### Directions
Can you convert the rows below into a numbered list, leaving out any blank lines?

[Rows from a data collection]

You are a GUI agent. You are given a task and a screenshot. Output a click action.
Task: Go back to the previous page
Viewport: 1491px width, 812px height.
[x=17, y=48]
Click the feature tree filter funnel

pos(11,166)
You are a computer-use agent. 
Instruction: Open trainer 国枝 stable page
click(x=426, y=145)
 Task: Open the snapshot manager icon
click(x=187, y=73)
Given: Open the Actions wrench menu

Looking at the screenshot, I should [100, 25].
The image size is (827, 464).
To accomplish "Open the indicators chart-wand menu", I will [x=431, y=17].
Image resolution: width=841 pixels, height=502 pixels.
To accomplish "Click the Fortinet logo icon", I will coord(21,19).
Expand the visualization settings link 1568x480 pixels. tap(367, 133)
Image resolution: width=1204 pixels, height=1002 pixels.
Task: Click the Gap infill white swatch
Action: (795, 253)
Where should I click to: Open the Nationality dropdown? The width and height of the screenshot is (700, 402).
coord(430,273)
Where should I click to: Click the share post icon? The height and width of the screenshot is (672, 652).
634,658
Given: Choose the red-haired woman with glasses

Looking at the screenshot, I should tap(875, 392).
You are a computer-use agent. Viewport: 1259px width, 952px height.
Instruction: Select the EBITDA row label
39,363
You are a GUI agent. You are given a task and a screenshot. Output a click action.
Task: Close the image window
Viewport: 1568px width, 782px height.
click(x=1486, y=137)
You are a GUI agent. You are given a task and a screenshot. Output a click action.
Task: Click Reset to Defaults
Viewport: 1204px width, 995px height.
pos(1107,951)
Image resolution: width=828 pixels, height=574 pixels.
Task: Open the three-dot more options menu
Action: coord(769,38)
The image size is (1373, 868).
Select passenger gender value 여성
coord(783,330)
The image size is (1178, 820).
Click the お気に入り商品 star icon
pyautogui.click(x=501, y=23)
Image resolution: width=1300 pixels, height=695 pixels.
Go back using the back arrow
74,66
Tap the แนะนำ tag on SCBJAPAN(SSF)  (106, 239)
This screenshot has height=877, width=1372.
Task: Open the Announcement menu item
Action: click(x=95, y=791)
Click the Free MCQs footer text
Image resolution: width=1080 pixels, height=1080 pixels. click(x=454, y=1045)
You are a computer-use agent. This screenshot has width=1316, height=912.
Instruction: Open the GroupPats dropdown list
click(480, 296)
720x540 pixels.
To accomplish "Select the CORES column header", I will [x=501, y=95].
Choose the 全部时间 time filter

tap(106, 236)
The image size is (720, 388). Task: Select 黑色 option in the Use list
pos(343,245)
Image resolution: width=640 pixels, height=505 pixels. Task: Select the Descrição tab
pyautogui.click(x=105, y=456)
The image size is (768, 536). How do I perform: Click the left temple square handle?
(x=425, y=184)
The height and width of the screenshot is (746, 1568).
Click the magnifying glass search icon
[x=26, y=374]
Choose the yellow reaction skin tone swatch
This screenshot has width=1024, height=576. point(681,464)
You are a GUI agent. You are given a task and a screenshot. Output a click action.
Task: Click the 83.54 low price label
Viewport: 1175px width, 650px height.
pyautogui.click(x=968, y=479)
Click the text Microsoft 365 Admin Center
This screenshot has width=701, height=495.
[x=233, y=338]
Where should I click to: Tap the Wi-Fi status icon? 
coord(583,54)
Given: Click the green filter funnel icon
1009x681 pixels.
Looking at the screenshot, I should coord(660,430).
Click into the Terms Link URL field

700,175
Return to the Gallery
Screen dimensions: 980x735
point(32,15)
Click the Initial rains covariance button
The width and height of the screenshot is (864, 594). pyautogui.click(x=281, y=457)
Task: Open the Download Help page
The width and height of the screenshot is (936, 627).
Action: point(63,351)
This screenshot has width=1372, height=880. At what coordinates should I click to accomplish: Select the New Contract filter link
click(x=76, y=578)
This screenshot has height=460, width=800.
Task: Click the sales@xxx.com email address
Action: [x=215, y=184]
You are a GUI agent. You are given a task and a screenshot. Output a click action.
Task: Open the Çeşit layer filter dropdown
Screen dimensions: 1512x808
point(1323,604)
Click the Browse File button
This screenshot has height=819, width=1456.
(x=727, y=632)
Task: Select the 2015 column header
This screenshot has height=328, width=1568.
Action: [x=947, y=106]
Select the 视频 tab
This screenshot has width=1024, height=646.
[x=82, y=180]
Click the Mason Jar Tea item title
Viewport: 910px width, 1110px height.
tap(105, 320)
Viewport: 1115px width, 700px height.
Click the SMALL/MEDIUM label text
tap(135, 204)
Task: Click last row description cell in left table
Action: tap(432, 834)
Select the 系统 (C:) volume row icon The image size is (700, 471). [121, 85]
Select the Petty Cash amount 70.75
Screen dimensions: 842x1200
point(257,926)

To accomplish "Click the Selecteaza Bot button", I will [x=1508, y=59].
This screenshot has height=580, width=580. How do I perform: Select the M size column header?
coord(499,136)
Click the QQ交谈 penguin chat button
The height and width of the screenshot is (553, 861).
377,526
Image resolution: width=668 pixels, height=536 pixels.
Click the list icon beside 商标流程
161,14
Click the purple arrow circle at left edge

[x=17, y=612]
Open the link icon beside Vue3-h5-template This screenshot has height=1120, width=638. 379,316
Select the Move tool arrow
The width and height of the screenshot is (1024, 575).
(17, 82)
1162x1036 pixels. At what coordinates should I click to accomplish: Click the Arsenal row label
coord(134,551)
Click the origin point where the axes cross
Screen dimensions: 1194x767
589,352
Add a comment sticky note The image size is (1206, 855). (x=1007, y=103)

### Exercise result
1. You are a GUI agent. You are given a task and a screenshot. Output a click action.
2. Task: Go back to the previous page
3. Viewport: 1491px width, 812px height.
4. [x=17, y=48]
5. Click the feature tree filter funnel
6. pos(11,166)
7. You are a computer-use agent. 
8. Instruction: Open trainer 国枝 stable page
9. click(x=426, y=145)
10.  Task: Open the snapshot manager icon
11. click(x=187, y=73)
12. Given: Open the Actions wrench menu
13. Looking at the screenshot, I should [100, 25].
14. The image size is (827, 464).
15. To accomplish "Open the indicators chart-wand menu", I will [x=431, y=17].
16. Image resolution: width=841 pixels, height=502 pixels.
17. To accomplish "Click the Fortinet logo icon", I will coord(21,19).
18. Expand the visualization settings link 1568x480 pixels. tap(367, 133)
19. Image resolution: width=1204 pixels, height=1002 pixels.
20. Task: Click the Gap infill white swatch
21. Action: (795, 253)
22. Where should I click to: Open the Nationality dropdown? The width and height of the screenshot is (700, 402).
23. coord(430,273)
24. Where should I click to: Click the share post icon? The height and width of the screenshot is (672, 652).
25. 634,658
26. Given: Choose the red-haired woman with glasses
27. Looking at the screenshot, I should tap(875, 392).
28. You are a computer-use agent. Viewport: 1259px width, 952px height.
29. Instruction: Select the EBITDA row label
30. 39,363
31. You are a GUI agent. You are given a task and a screenshot. Output a click action.
32. Task: Close the image window
33. Viewport: 1568px width, 782px height.
34. click(x=1486, y=137)
35. You are a GUI agent. You are given a task and a screenshot. Output a click action.
36. Task: Click Reset to Defaults
37. Viewport: 1204px width, 995px height.
38. pos(1107,951)
39. Image resolution: width=828 pixels, height=574 pixels.
40. Task: Open the three-dot more options menu
41. Action: coord(769,38)
42. The image size is (1373, 868).
43. Select passenger gender value 여성
44. coord(783,330)
45. The image size is (1178, 820).
46. Click the お気に入り商品 star icon
47. pyautogui.click(x=501, y=23)
48. Image resolution: width=1300 pixels, height=695 pixels.
49. Go back using the back arrow
50. 74,66
51. Tap the แนะนำ tag on SCBJAPAN(SSF)  (106, 239)
52. This screenshot has height=877, width=1372.
53. Task: Open the Announcement menu item
54. Action: click(x=95, y=791)
55. Click the Free MCQs footer text
56. Image resolution: width=1080 pixels, height=1080 pixels. click(x=454, y=1045)
57. You are a computer-use agent. This screenshot has width=1316, height=912.
58. Instruction: Open the GroupPats dropdown list
59. click(480, 296)
60. 720x540 pixels.
61. To accomplish "Select the CORES column header", I will [x=501, y=95].
62. Choose the 全部时间 time filter
63. tap(106, 236)
64. The image size is (720, 388). Task: Select 黑色 option in the Use list
65. pos(343,245)
66. Image resolution: width=640 pixels, height=505 pixels. Task: Select the Descrição tab
67. pyautogui.click(x=105, y=456)
68. The image size is (768, 536). How do I perform: Click the left temple square handle?
69. (x=425, y=184)
70. The height and width of the screenshot is (746, 1568).
71. Click the magnifying glass search icon
72. [x=26, y=374]
73. Choose the yellow reaction skin tone swatch
74. This screenshot has width=1024, height=576. point(681,464)
75. You are a GUI agent. You are given a task and a screenshot. Output a click action.
76. Task: Click the 83.54 low price label
77. Viewport: 1175px width, 650px height.
78. pyautogui.click(x=968, y=479)
79. Click the text Microsoft 365 Admin Center
80. This screenshot has width=701, height=495.
81. [x=233, y=338]
82. Where should I click to: Tap the Wi-Fi status icon? 
83. coord(583,54)
84. Given: Click the green filter funnel icon
85. 1009x681 pixels.
86. Looking at the screenshot, I should coord(660,430).
87. Click into the Terms Link URL field
88. 700,175
89. Return to the Gallery
90. Screen dimensions: 980x735
91. point(32,15)
92. Click the Initial rains covariance button
93. The width and height of the screenshot is (864, 594). pyautogui.click(x=281, y=457)
94. Task: Open the Download Help page
95. The width and height of the screenshot is (936, 627).
96. Action: point(63,351)
97. This screenshot has width=1372, height=880. At what coordinates should I click to accomplish: Select the New Contract filter link
98. click(x=76, y=578)
99. This screenshot has height=460, width=800.
100. Task: Click the sales@xxx.com email address
101. Action: [x=215, y=184]
102. You are a GUI agent. You are given a task and a screenshot. Output a click action.
103. Task: Open the Çeşit layer filter dropdown
104. Screen dimensions: 1512x808
105. point(1323,604)
106. Click the Browse File button
107. This screenshot has height=819, width=1456.
108. (x=727, y=632)
109. Task: Select the 2015 column header
110. This screenshot has height=328, width=1568.
111. Action: [x=947, y=106]
112. Select the 视频 tab
113. This screenshot has width=1024, height=646.
114. [x=82, y=180]
115. Click the Mason Jar Tea item title
116. Viewport: 910px width, 1110px height.
117. tap(105, 320)
118. Viewport: 1115px width, 700px height.
119. Click the SMALL/MEDIUM label text
120. tap(135, 204)
121. Task: Click last row description cell in left table
122. Action: tap(432, 834)
123. Select the 系统 (C:) volume row icon The image size is (700, 471). [121, 85]
124. Select the Petty Cash amount 70.75
125. Screen dimensions: 842x1200
126. point(257,926)
127. To accomplish "Click the Selecteaza Bot button", I will [x=1508, y=59].
128. This screenshot has height=580, width=580. How do I perform: Select the M size column header?
129. coord(499,136)
130. Click the QQ交谈 penguin chat button
131. The height and width of the screenshot is (553, 861).
132. 377,526
133. Image resolution: width=668 pixels, height=536 pixels.
134. Click the list icon beside 商标流程
135. 161,14
136. Click the purple arrow circle at left edge
137. [x=17, y=612]
138. Open the link icon beside Vue3-h5-template This screenshot has height=1120, width=638. 379,316
139. Select the Move tool arrow
140. The width and height of the screenshot is (1024, 575).
141. (17, 82)
142. 1162x1036 pixels. At what coordinates should I click to accomplish: Click the Arsenal row label
143. coord(134,551)
144. Click the origin point where the axes cross
145. Screen dimensions: 1194x767
146. 589,352
147. Add a comment sticky note The image size is (1206, 855). (x=1007, y=103)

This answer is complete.